The IdentifierGenerator interface is the general contract between a class that generates unique identifiers and the session. The implementation class of this interface provides a custom identifier generation strategy. The generate method is used to generate a new identifier.

public class StaffIdentifierGenerator implements IdentifierGenerator {
    
    @Override
    public Serializable generate(SharedSessionContractImplementor session, Object obj)  throws HibernateException {
        Random random = new Random();
        int randomId = random.nextInt(1000000);
        return Long.valueOf(randomId);
    }

Composite Identifiers

Composite identifiers correspond to one or more persistent attributes. The composite identifier must be represented by a primary key class. The primary key class may be defined using the @EmbeddedId annotation or defined using the @IdClass annotation.

Composite identifiers with @EmbeddedId

The @EmbeddedId annotation is applied to a property of an entity class to indicate a composite primary key that is an embeddable class.
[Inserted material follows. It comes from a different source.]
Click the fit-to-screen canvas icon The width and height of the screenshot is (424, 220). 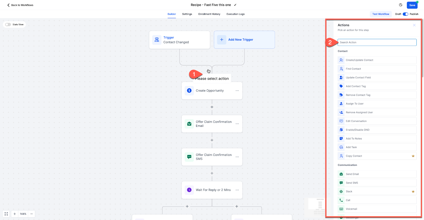pyautogui.click(x=6, y=214)
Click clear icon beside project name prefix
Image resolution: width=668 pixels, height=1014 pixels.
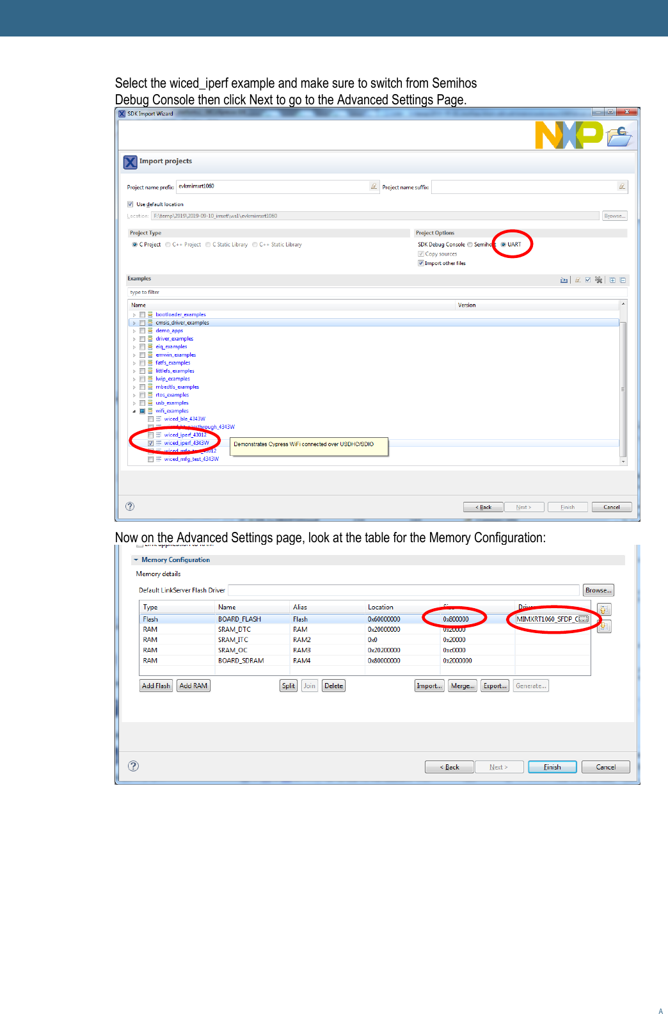tap(374, 186)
This can also be applied to a mapped superclass. There must be only one @EmbeddedId annotation and no @Id annotation when the @EmbeddedId annotation is used.

@Entity
public class Inventory {

    @EmbeddedId
    private InventoryPK id;

The embeddable class must be annotated as @Embeddable. The @Embeddable annotation specifies a class whose instances are stored as an intrinsic part of an owning entity and share the identity of the entity. Each of the properties of the embedded object is mapped to the database table of the entity.

@Embeddable
public class InventoryPK implements Serializable {

    private Long inventory_id;
    private Long secondary_id;

}

Composite identifiers with @IdClass

The @IdClass annotation specifies a composite primary key class that is mapped to multiple fields or properties of the entity.

@Entity
@IdClass(RentalPK.class)
public class Rental {

    @Id
    private Long rental_id;

    @Id
    private Long secondary_id;

The names of the properties in the primary key class and the primary key properties of the entity must correspond. The types of the properties myst be the same.

public class RentalPK implements Serializable {

    private Long rental_id;
    private Long secondary_id;

}

Example Code

The source code used in this example can be found on Github.

Summary

This article explained the different options in creating identifiers for entities within JPA and Hibernate. The article explained the relation between the primary key within the database table and the identifier within JPA entity. The article also explained how identifiers can be assigned or generated. The article contained multiple examples that explained the different strategies to generate identifier values. Finally, the article also explained how to create generic generated identifiers and also composite identifiers.